И я стал доказывать ему, что было бы преступлением отказаться от этого романа, который уже почти написан в уме и материал для которого был изучен тщательно и с любовью.
— Да нет, понимаешь, там произошла такая история… Ведь этот материал — я говорю сейчас не о тех молодых героях, о которых ты читал в «Огоньке», — он оказался ложным, совсем другим, чем я его понимал. В основе моего романа должен был лежать вопрос о прогрессе в промышленности, то есть о движущих силах этого прогресса. Но во главе движения я, понимаешь ли, поставил не тех людей, которым действительно были дороги интересы нашей промышленности, а стало быть, и народа.
— Ничего не понимаю!
— Ну да, это довольно сложно. Коротко говоря, я воспользовался материалами одного вредительского процесса, а теперь оказалось, что люди, которые были обвинены по этому процессу, потому что они якобы мешали нашему движению вперед, они-то оказались правы. А те, кто обвинял их и кто добился их уничтожения, оказались людьми, лишенными чести, любви к родине и вообще каких бы то ни было других чувств, кроме любви к себе.
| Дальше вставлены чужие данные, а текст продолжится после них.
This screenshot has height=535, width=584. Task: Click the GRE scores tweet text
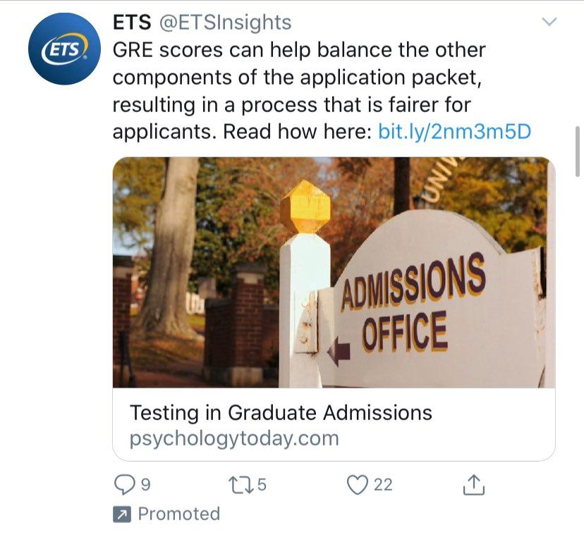299,78
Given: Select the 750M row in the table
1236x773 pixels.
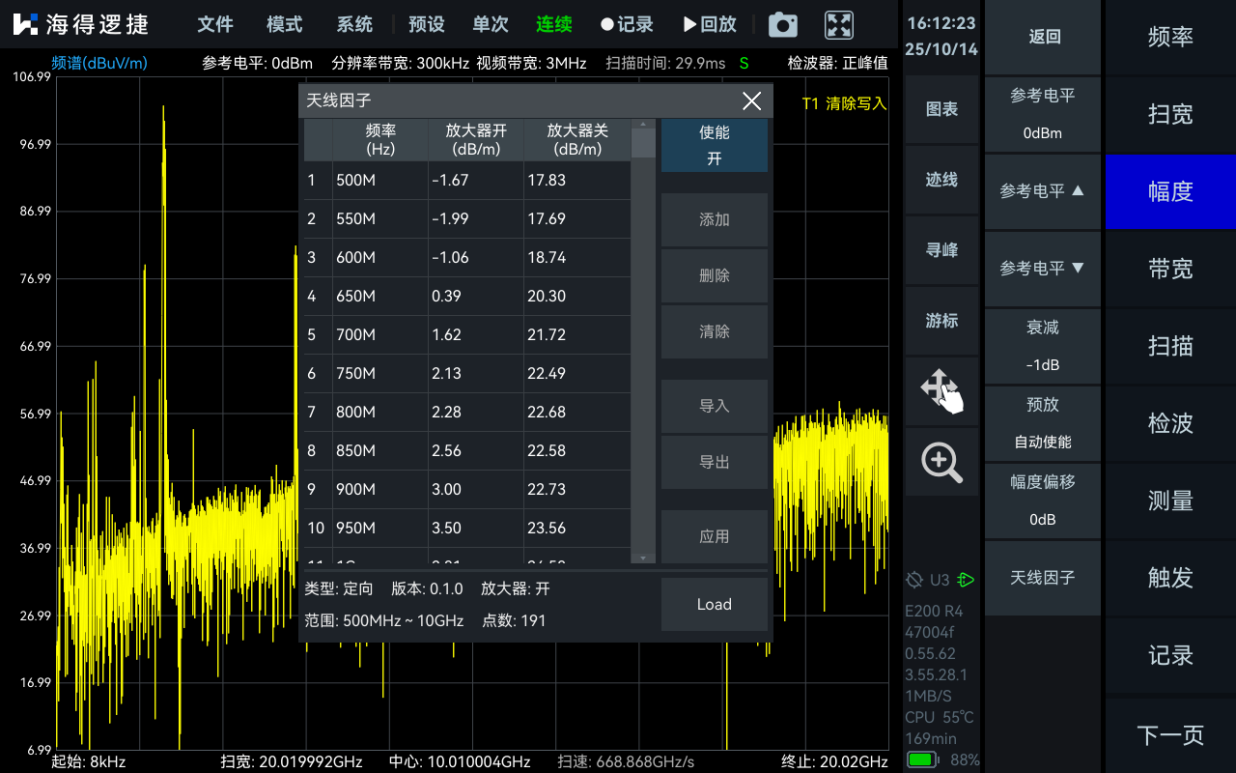Looking at the screenshot, I should 465,374.
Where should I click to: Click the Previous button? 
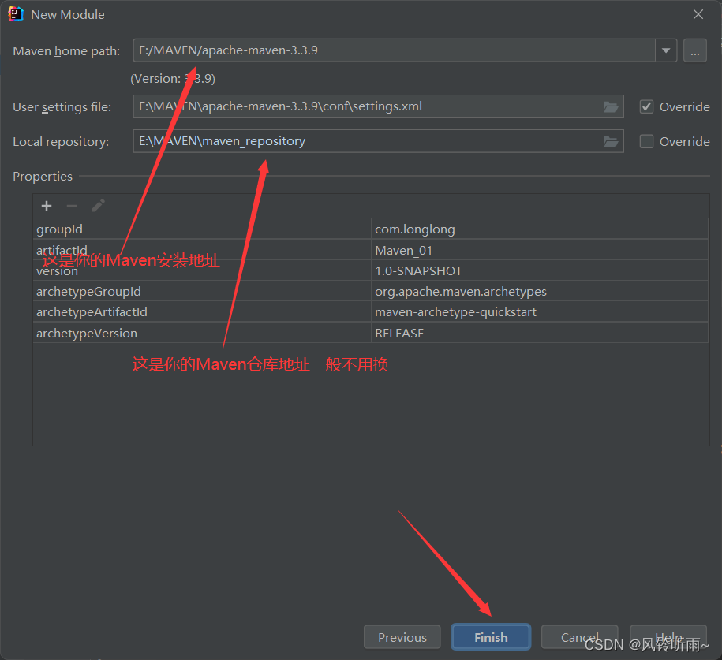click(x=402, y=637)
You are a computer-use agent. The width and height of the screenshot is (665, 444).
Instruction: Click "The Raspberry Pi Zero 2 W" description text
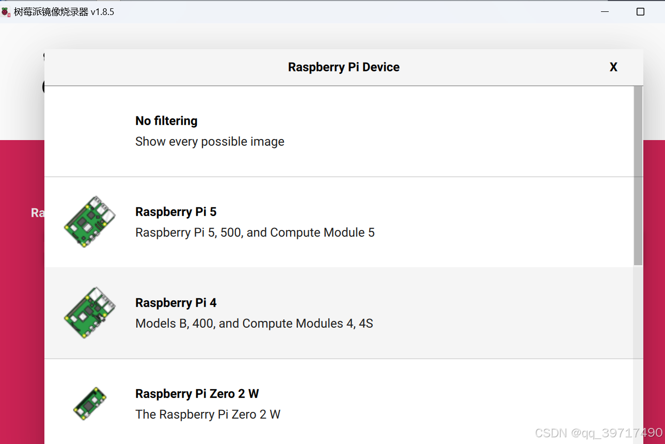tap(208, 415)
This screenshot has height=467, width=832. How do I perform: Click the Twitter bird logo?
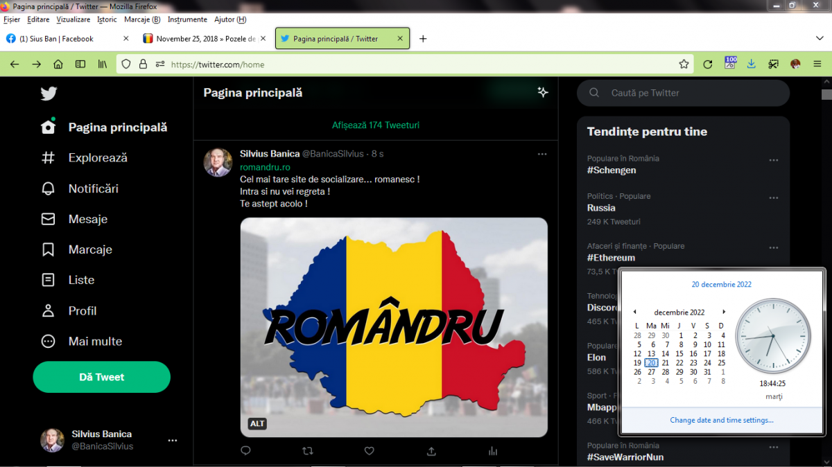48,94
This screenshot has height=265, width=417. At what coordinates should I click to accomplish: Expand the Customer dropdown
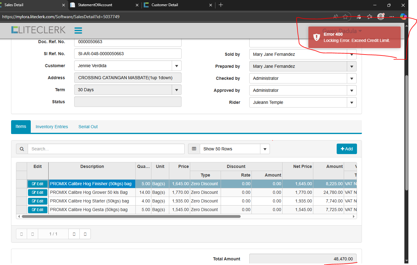(x=176, y=66)

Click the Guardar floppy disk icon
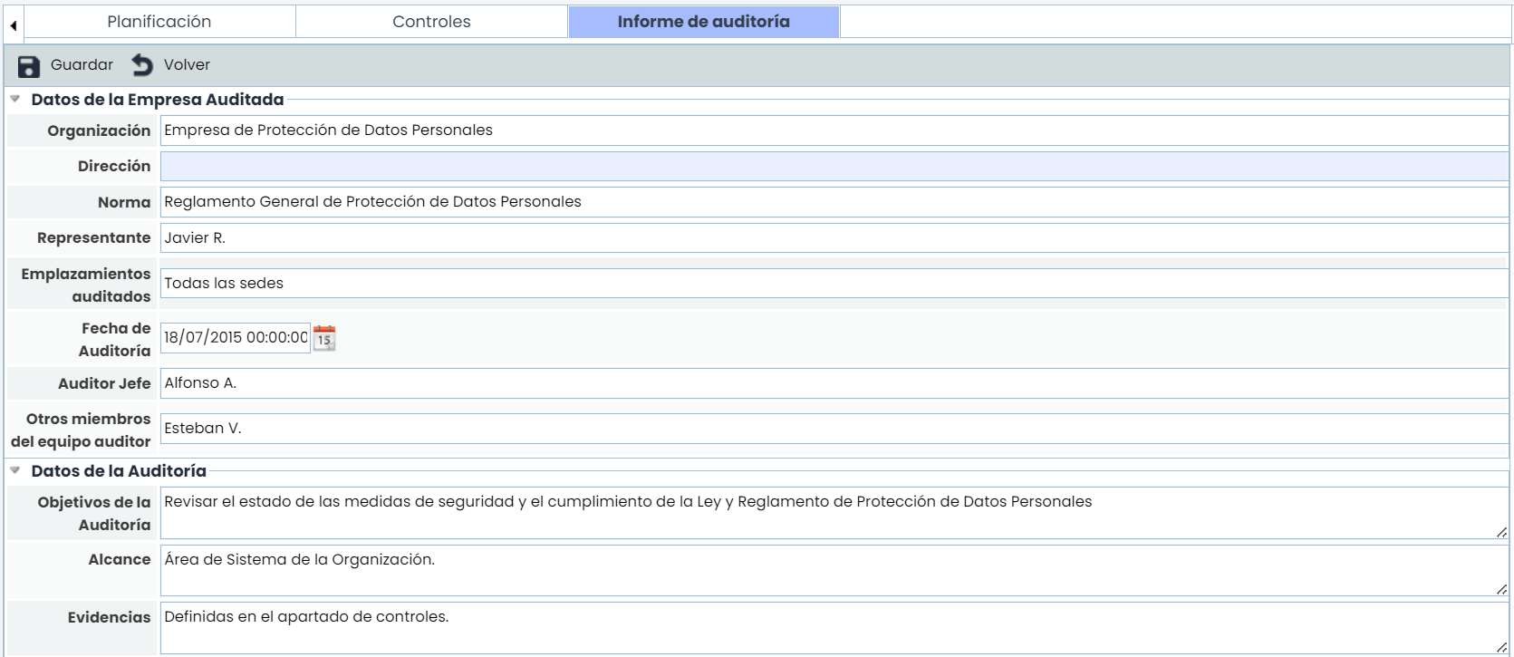tap(28, 65)
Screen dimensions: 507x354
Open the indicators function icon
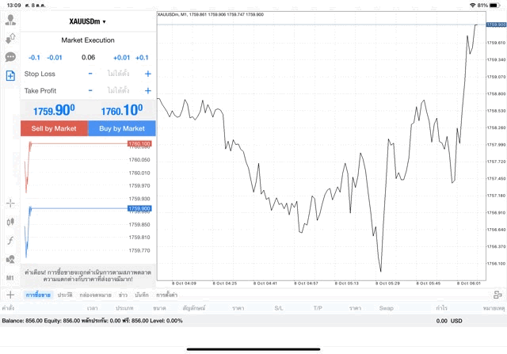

Он замолчал, и хотя это было сказано бодрым голосом уверенного человека, убеждающего себя и других, что все обстоит благополучно, — в нем прозвучало отчаяние.
— Постой, но ведь именно теперь-то тебе и нужно по-насто-ящему приняться за дело!
И я стал доказывать, что все это должно было не оттолкнуть его от романа, а как раз наоборот. Он был введен в заблуждение, как тысячи других, и его долг сказать всему миру о том, как он был беспощадно обманут. Он должен провести черту под тем, что уже написал, и продолжить роман, в котором все станет на свое место, потому что пришло наконец время, когда все действительно становится на свое место. Тогда в книгу вернется исповедь. Рядом с ненаписанным, ложным романом возникает другой, в котором не будет неправды.
Он почти не слушал меня.
— Да, приблизительно то же советовал мне Федин, — нехотя сказал он. — И Твардовский. Я говорил с ними об этом. Нет, ничего не выйдет! Мне всегда было очень трудно писать о подлецах, а сейчас особенно трудно…
Мы заговорили о другом, но я все же не мог успокоиться. Мне всю жизнь было жаль напрасной работы, может быть, потому, что работа мне всегда давалась с трудом, и я не мог примириться с мыслью, что начатый роман, в который само время вмешалось, направив мысль по единственно правильному пути, будет медленно остывать где-то среди других начатых и брошенных рукописей.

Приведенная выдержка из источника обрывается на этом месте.